La mer était sereine, et sur la houle claire
L’aube vive dardait sa flèche de lumière ;
La montagne nageait dans l’air éblouissant
Avec ses verts coteaux de maïs mûrissant,
Et ses cônes d’azur, et ses forêts bercées
Aux brises du matin sur les flots élancées ;
Et l’île, rougissante et lasse du sommeil,
Chantait et souriait aux baisers du soleil.

Ô jeunesse sacrée, irréparable joie,
Félicité perdue, où l’âme en pleurs se noie !
Ô lumière, ô fraîcheur des monts calmes et bleus,
Des coteaux et des bois feuillages onduleux,
Aube d’un jour divin, chant des mers fortunées,
Florissante vigueur de mes belles années…
Vous vivez, vous chantez, vous palpitez encor,
Saintes réalités, dans vos horizons d’or !

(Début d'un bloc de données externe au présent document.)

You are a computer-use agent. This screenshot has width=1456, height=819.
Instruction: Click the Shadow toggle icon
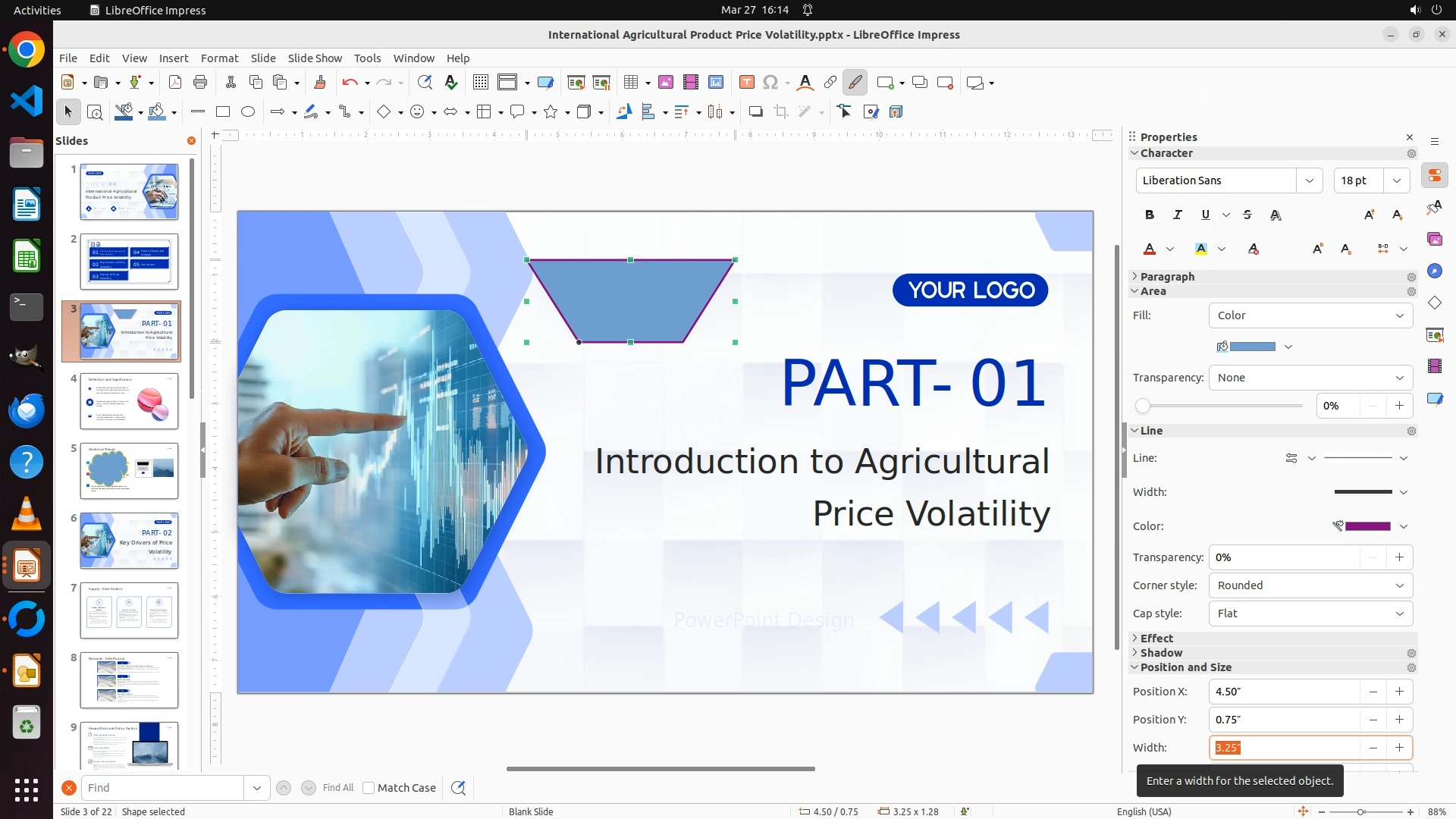tap(755, 112)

Mais, ô nature, ô ciel, flots sacrés, monts sublimes,
Bois dont les vents amis font murmurer les cimes,
Formes de l’idéal, magnifiques aux yeux,
Vous avez disparu de mon cœur oublieux !
Et voici que, lassé de voluptés amères,
Haletant du désir de mes mille chimères,
Hélas ! j’ai désappris les hymnes d’autrefois,
Et que mes dieux trahis n’entendent plus ma voix.